*** Opening MATERIAL PROVIDED ***

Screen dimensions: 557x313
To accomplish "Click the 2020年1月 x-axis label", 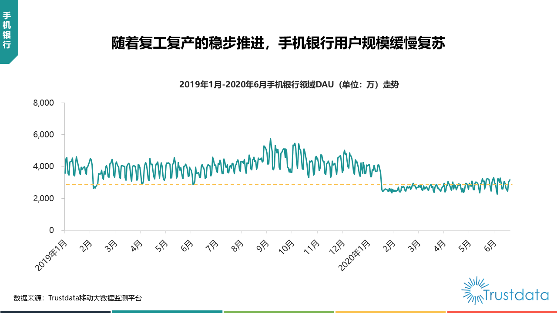I will 354,255.
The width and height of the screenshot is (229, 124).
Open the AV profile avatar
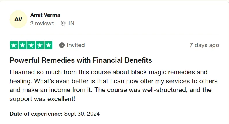tap(19, 19)
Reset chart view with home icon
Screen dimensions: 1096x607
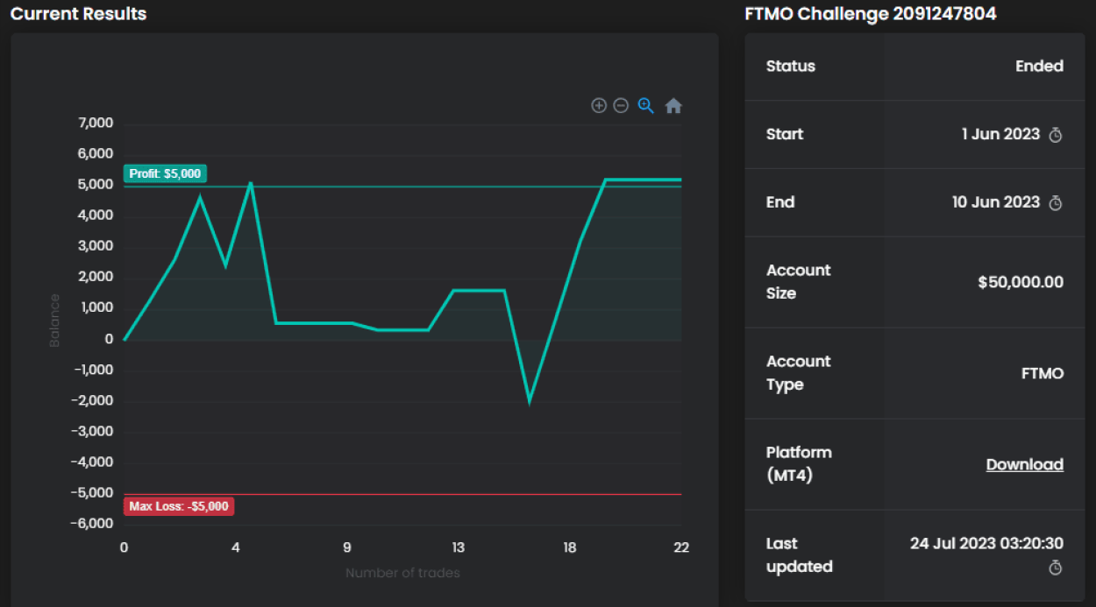tap(673, 106)
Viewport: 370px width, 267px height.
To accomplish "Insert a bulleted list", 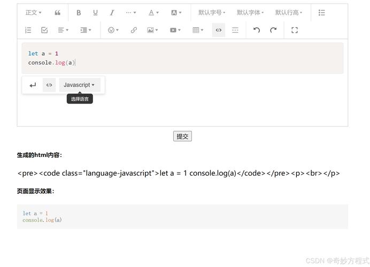I will point(321,13).
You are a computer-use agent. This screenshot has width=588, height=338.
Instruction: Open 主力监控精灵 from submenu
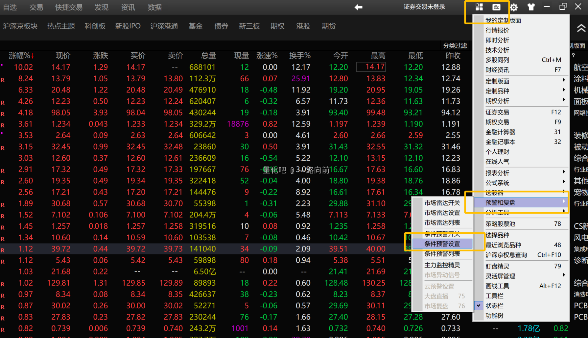[442, 265]
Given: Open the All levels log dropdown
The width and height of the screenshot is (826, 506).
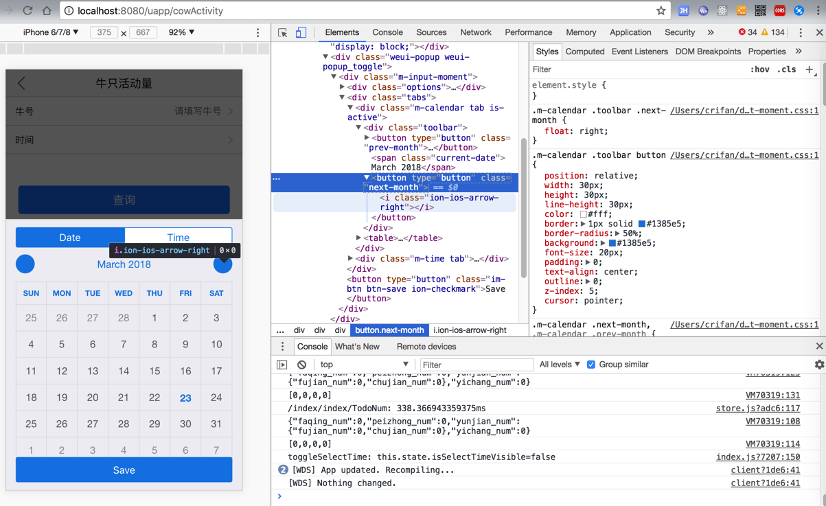Looking at the screenshot, I should [x=559, y=365].
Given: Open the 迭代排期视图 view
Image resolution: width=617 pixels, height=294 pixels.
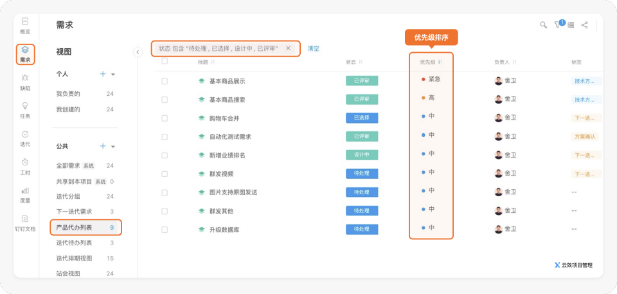Looking at the screenshot, I should click(74, 258).
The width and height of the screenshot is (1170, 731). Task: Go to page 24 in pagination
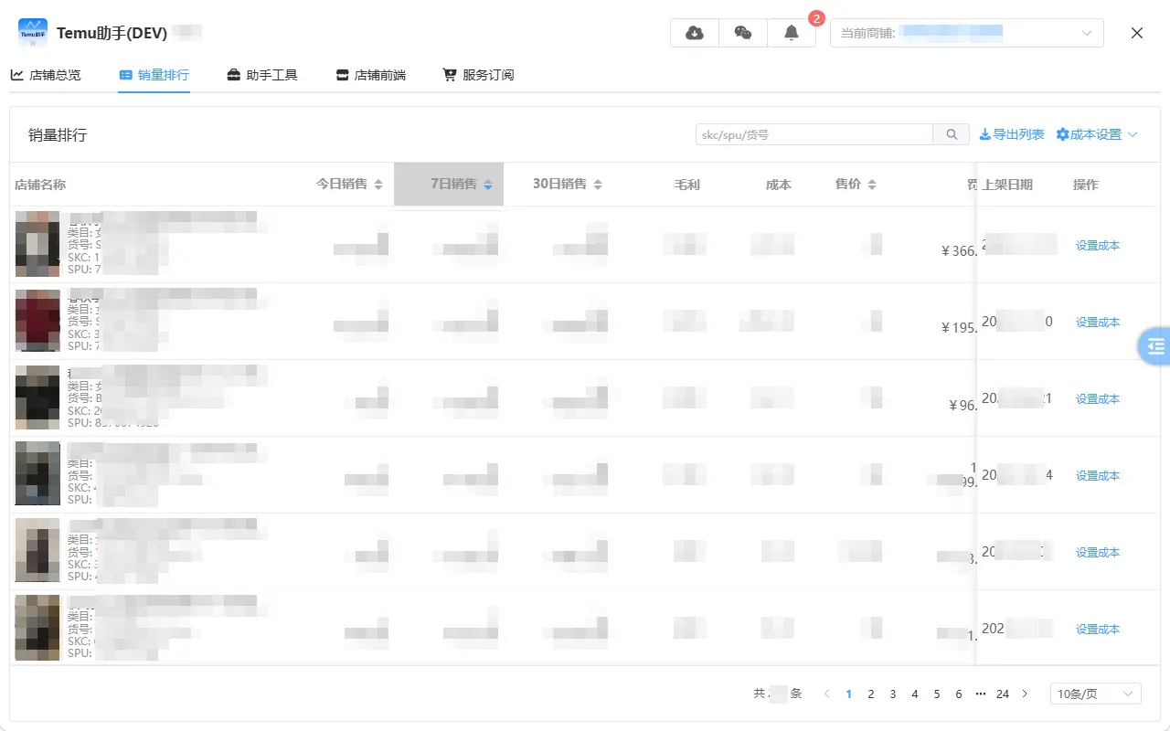click(1003, 694)
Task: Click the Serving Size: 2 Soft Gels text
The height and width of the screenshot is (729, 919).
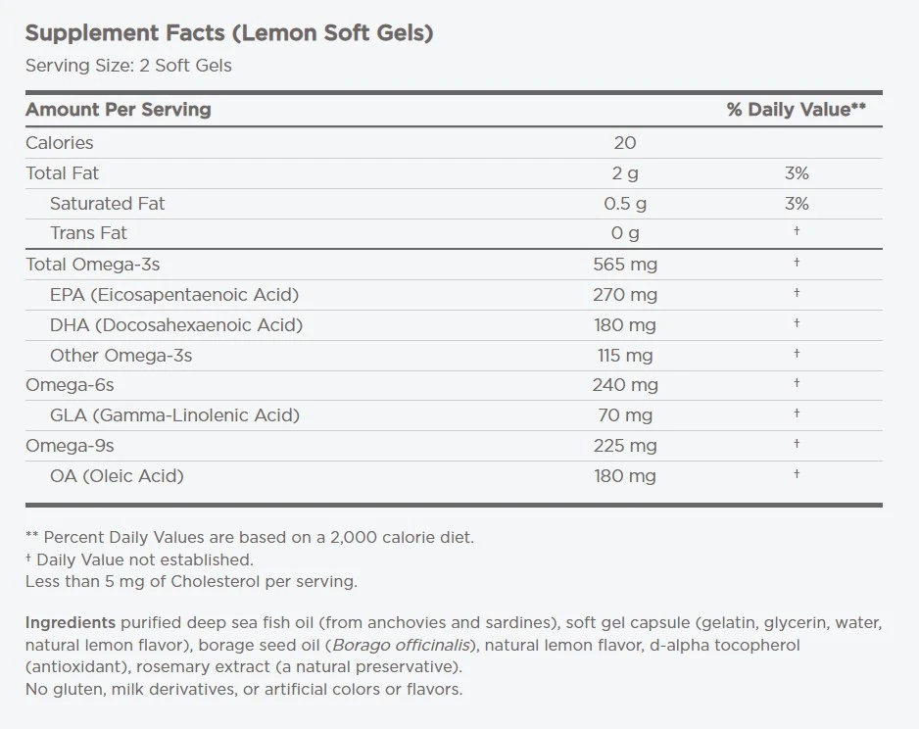Action: point(128,66)
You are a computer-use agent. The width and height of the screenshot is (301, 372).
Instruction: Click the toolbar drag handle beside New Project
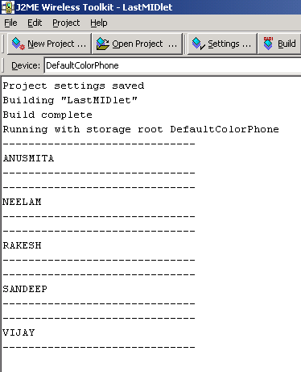3,44
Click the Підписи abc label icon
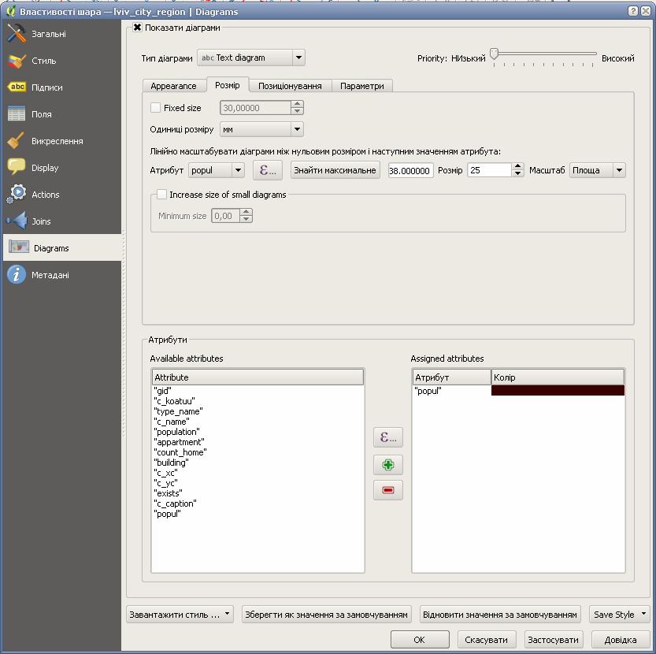This screenshot has height=654, width=656. (x=17, y=87)
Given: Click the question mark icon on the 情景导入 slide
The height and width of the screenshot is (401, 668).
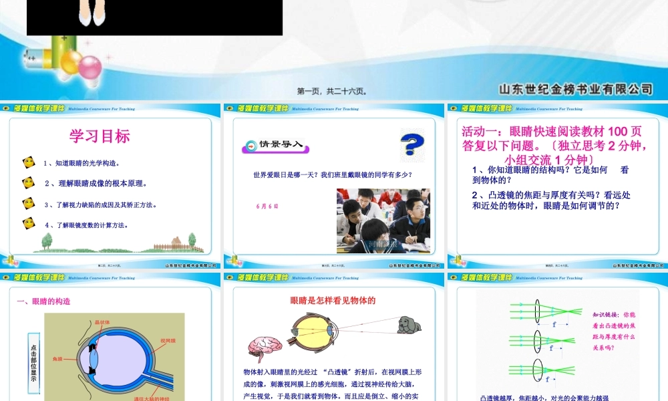Looking at the screenshot, I should pos(413,144).
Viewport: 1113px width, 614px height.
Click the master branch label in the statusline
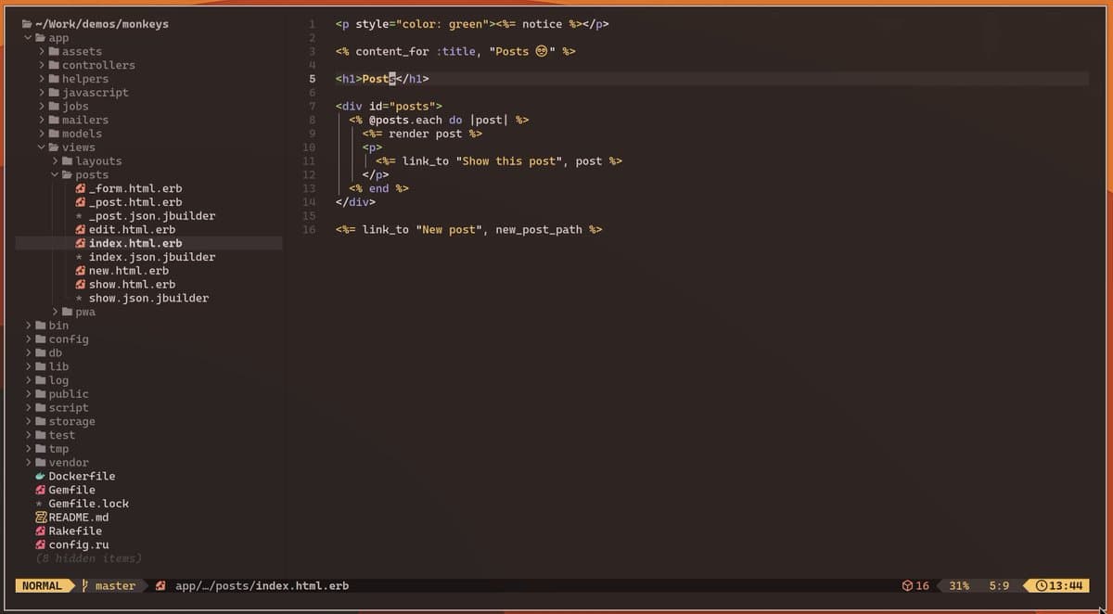115,585
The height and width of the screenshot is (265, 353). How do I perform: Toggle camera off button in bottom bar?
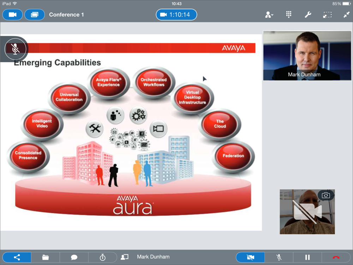point(250,257)
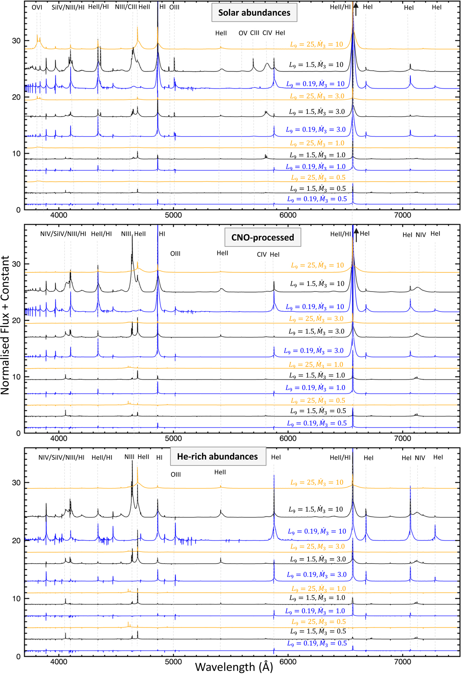Viewport: 461px width, 676px height.
Task: Click the 'SiIV/NIII/HI' label in top panel
Action: click(x=68, y=7)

*** Closing MATERIAL PROVIDED ***

THE PROBLEM:
Where a line above contains the string "agent", copy that line.

REPLY:
You are a computer-use agent. This screenshot has width=588, height=338.
You are a computer-use agent. The width and height of the screenshot is (301, 372).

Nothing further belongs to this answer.